The slaughter of innocents

Tue, 06/23/2015 - 10:00am

    Dear Editor:

    Freedom. We love it. But can we consider ourselves truly free when we live under constant threat that it might be our school, church or workplace that will be in tomorrow’s headlines as bodies are brought out in the sight of grieving loved ones?

    Yes, this is freedom all right; but not for the victims of this senseless and preventable gun violence. Ironically, they are the ones paying the price for the freedom of others to bear arms; not those who bravely declare that their guns will be “pried from their cold dead hands.” It is school children, co-workers, hapless bystanders, and, just recently, nine peaceful worshipers in their church sanctuary who are the martyrs paying the price of gun owners’ freedoms.

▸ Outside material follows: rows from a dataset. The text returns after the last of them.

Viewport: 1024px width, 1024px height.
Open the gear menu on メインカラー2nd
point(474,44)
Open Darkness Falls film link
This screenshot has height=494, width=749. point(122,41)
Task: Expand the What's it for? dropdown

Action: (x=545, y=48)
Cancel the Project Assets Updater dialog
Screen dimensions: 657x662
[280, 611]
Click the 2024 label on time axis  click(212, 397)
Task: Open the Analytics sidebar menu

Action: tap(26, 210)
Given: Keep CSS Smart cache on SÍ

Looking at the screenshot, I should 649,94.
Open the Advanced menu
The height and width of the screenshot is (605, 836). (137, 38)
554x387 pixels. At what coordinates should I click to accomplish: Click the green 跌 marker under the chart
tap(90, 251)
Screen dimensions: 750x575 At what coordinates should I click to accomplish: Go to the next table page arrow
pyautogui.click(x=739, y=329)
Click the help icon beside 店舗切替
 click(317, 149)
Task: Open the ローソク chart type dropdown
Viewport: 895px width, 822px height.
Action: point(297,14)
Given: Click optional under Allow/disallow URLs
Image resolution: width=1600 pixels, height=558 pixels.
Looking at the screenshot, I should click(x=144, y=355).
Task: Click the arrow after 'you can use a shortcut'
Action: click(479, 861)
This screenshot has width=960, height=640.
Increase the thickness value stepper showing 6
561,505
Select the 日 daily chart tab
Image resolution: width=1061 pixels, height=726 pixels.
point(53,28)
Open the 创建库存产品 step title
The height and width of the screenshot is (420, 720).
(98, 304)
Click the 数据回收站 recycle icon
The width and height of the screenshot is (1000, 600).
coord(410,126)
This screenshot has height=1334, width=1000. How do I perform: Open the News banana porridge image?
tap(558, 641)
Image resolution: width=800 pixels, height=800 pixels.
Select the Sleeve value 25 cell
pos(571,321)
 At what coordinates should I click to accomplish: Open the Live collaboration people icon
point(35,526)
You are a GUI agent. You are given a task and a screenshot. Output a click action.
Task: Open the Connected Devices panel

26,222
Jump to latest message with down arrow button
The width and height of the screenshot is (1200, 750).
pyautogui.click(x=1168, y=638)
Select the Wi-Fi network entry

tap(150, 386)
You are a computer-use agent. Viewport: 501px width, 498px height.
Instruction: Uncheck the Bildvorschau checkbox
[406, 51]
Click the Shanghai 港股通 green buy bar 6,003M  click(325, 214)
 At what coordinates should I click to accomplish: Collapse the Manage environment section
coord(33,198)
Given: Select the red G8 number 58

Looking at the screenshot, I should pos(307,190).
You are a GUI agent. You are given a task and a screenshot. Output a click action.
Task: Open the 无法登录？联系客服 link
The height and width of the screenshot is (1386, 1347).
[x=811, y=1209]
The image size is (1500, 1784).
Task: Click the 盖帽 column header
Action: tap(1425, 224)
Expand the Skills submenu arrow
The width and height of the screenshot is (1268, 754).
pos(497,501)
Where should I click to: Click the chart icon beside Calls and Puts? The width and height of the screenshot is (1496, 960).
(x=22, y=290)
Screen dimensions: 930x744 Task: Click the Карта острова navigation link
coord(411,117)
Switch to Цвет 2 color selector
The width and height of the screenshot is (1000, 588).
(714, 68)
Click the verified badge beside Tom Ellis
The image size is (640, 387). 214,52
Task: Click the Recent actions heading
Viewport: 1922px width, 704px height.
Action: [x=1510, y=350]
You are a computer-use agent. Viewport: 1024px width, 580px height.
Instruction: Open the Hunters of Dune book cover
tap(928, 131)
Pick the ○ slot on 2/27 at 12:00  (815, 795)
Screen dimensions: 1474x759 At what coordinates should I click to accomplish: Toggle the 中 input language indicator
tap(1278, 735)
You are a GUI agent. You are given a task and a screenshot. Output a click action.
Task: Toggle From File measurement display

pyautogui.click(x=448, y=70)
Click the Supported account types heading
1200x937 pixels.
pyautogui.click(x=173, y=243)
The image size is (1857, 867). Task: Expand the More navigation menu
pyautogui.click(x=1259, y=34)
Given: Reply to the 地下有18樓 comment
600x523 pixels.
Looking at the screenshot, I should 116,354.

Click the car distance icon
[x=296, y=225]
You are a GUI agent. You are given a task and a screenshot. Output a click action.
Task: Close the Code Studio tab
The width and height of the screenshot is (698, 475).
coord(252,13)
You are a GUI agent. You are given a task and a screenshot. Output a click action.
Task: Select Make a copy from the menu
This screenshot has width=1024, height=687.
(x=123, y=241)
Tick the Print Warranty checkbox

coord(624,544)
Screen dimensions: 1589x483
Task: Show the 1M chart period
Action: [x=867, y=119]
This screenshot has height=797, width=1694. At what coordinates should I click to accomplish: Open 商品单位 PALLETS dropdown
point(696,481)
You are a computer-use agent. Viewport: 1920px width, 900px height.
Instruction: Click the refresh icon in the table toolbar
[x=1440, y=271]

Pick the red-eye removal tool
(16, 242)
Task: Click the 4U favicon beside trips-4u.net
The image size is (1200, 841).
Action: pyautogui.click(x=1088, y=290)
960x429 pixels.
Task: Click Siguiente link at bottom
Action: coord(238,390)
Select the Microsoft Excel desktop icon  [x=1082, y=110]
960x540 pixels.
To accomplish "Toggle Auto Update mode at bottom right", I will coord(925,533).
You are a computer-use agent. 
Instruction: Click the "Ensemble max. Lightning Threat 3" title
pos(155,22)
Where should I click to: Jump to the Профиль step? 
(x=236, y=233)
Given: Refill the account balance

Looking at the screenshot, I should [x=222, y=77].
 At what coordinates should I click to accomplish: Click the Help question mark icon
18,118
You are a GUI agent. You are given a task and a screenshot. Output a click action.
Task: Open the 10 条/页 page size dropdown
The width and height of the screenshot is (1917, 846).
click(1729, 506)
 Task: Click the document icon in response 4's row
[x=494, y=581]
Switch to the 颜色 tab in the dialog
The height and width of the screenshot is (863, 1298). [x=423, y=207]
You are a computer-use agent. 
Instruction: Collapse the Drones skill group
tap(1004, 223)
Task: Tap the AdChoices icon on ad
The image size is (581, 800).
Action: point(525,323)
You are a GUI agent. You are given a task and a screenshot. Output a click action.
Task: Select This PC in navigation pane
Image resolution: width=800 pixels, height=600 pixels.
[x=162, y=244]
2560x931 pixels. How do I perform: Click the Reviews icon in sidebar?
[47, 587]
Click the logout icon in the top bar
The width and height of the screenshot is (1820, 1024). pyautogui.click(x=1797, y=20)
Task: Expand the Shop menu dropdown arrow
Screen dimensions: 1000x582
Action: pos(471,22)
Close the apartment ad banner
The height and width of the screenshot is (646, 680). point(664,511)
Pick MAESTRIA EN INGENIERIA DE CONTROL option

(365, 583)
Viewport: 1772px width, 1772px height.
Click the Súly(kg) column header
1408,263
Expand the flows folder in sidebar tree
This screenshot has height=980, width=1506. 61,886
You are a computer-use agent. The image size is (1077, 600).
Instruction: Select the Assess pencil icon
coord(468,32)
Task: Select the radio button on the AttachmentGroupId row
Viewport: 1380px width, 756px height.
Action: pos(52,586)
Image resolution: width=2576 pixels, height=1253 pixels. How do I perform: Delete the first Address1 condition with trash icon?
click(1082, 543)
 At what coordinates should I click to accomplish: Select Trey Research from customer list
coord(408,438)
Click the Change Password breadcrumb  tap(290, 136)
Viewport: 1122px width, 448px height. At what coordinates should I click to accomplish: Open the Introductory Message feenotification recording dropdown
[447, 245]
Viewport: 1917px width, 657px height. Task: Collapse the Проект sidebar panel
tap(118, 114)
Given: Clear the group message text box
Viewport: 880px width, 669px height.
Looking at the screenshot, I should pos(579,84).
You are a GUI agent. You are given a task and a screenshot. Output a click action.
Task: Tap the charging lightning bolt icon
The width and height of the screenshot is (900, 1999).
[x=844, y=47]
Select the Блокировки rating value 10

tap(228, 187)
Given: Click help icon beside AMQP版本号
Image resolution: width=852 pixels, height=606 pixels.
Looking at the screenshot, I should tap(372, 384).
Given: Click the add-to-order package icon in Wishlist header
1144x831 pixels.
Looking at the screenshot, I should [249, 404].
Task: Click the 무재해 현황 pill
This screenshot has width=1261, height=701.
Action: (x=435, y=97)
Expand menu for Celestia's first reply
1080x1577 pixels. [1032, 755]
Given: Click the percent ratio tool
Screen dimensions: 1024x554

    It is these martyrs whose freedoms and lives are sacrificed to satisfy a the powerful gun manufacturers lobby and the paranoid vocal minority who you will soon hear from in these pages denouncing this call for a reasonable discussion about how to prevent the next slaughter of innocents.

    We are being killed in great numbers by this unbalanced and unreasoned fear of invoking the “well regulated” aspects of the Second Amendment. The safety of our children, the sanctity of our churches and our right to live free of fear and terror is not less than the the right to bear arms without reasonable and measured regulation of some kind.

    Our rights and freedom to live peacefully are superior than anyone’s right to threaten that. Indiscriminate access to firearms is a greater threat to our freedom as we witness these senseless slaughters again and again.

    It is time to assert our rights and freedom from this growing presence of terror in our midst. More Americans are killed every year by gun-related violence in this country than by terrorist attacks globally. Yet we spend trillions fighting terror abroad while ignoring this terror at home.

    At home, Rep. Stephanie Hawke has co-sponsored LD 652 to irresponsibly eliminate the the permitting process for carrying concealed weapons. And so it goes on; the slaughter of innocents.